A series of presentations followed as the EBA members updated the Sibos audience about the new Open Forum on Pan-European Instant Payments.
The aim of the Open Forum on Pan-European Instant Payments is get more retail customers and non-bank players involved in early stage discussions – unlike the initially bank-driven SEPA project – so that customers are served better as Europe gears up to roll out its own real-time payment infrastructure next year.
Jan Paul van Pul, of ABN Amro was conscious of the need to learn lessons from the SEPA project as the eurozone area in Europe goes real-time, especially as he chairs the SEPA migration action roundtable (SMART) initiative.

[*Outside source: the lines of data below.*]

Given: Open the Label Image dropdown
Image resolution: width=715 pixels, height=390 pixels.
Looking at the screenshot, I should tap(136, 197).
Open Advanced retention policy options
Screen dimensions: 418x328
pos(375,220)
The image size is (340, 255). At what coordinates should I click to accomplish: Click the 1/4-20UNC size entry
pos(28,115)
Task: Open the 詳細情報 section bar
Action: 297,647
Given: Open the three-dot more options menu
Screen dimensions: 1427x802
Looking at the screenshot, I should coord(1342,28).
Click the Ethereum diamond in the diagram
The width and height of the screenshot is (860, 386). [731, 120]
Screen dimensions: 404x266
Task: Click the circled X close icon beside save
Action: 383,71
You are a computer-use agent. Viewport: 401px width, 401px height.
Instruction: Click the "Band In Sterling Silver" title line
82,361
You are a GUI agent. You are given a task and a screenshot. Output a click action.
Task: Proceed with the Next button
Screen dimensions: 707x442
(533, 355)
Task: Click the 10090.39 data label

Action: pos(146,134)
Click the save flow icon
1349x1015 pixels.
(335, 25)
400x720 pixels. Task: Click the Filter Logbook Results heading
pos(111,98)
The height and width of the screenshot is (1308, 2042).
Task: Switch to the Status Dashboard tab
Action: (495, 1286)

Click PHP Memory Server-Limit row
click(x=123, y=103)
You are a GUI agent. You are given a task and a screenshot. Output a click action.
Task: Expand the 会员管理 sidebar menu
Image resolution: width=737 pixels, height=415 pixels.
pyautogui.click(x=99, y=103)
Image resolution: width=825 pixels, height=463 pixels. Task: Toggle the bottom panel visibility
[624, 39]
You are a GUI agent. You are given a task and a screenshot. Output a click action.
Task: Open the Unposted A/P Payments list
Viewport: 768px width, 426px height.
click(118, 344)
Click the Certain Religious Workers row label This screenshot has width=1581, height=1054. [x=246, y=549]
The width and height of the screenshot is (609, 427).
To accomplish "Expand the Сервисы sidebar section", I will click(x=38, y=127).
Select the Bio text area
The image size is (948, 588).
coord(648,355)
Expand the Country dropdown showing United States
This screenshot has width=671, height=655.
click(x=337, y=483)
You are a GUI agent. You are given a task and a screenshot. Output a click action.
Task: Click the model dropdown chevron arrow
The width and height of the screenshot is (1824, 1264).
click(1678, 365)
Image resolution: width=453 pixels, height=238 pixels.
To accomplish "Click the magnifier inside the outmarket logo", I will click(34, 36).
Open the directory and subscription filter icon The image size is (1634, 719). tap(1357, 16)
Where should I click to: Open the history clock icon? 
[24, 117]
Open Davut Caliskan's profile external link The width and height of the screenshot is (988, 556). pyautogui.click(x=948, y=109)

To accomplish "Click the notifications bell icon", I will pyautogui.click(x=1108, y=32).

This is designed to “smooth the customer journey for corporates”.
Van Pul candidly admitted that corporates hadn’t been satisfied so far with SEPA, citing “too many ‘flavours’ of XML” as a problem; “tax differences country-by-country”; and the SEPA 2.0 2016 deadlines when niche national direct debit and other such structures should be swept away, as key problems.
“It’s important to define now what we mean by instant payments and to ensure that we introduce an interoperable system in Europe quickly this time, which is seamless,” said van Pul.
Daniel Szmuckler of the Euro Banking Association presented on the Digital Customer Service Interface (DCSI) team he leads, which is “the electronic alternative payments working group” in mainland Europe. It is tasked with catering for the new wave of PSPs that is expected to enter the market under the PSD II regulation and ensuring that API Banking is possible and new FinTech disruptors can access the market. Ensuring an on-going role for banks in this challenging environment will, of course, also be a key consideration.
Szmuckler sounded a warning though that it is down to banks to respond to the FinTech and PSP new entrant challenges. “I believe you have to stretch the bank’s brand from the infrastructure layer, which is being commoditized, into the services layer,” he said. The DCSI initiative is designed to support this move into value-adding services. The interface project will also “serve corporate and FinTech customers better,” added Szmuckler and act “like a universal plug adaptor” enabling access.